*DESCRIPTION OF THE TASK*. Could you filter the records below and keep only the lines with the word "will"?

[RECORDED DATA Boundary: Start]

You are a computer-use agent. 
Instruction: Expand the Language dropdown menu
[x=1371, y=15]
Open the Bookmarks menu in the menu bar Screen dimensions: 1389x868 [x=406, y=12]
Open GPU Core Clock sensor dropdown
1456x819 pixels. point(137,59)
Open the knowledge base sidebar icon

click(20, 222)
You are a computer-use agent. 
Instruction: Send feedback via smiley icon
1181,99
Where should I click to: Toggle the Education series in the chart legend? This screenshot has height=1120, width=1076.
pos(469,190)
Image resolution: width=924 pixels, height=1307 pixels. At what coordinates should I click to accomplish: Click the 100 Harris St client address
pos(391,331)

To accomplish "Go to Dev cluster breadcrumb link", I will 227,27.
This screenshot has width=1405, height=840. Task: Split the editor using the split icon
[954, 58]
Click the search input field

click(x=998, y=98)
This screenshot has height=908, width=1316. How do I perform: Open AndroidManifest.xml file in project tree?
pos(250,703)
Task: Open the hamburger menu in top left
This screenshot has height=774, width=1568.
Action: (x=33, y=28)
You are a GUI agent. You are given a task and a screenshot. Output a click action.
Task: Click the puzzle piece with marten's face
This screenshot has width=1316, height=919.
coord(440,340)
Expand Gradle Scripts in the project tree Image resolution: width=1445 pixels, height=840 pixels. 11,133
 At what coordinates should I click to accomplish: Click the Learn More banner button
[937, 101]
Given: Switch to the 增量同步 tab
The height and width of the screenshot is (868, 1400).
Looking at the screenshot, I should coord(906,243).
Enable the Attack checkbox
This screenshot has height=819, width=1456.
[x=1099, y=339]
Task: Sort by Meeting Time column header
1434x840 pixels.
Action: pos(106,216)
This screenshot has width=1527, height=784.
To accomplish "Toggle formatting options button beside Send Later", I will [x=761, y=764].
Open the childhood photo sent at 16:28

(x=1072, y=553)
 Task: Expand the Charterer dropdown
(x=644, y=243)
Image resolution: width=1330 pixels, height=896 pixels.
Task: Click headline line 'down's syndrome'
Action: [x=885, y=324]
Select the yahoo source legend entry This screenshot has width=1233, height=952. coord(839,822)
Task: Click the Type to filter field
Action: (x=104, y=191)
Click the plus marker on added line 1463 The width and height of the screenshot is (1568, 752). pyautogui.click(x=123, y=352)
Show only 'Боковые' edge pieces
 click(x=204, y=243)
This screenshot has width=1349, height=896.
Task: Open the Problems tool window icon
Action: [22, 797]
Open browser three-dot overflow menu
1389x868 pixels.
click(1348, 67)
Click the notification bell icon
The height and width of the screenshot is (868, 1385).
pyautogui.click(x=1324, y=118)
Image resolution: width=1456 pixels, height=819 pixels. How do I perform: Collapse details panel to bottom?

[RECORDED DATA Boundary: End]

*WORKED SOLUTION*.
To accomplish "Go to Dev cluster breadcrumb link", I will 227,27.
To accomplish "Toggle formatting options button beside Send Later", I will [x=761, y=764].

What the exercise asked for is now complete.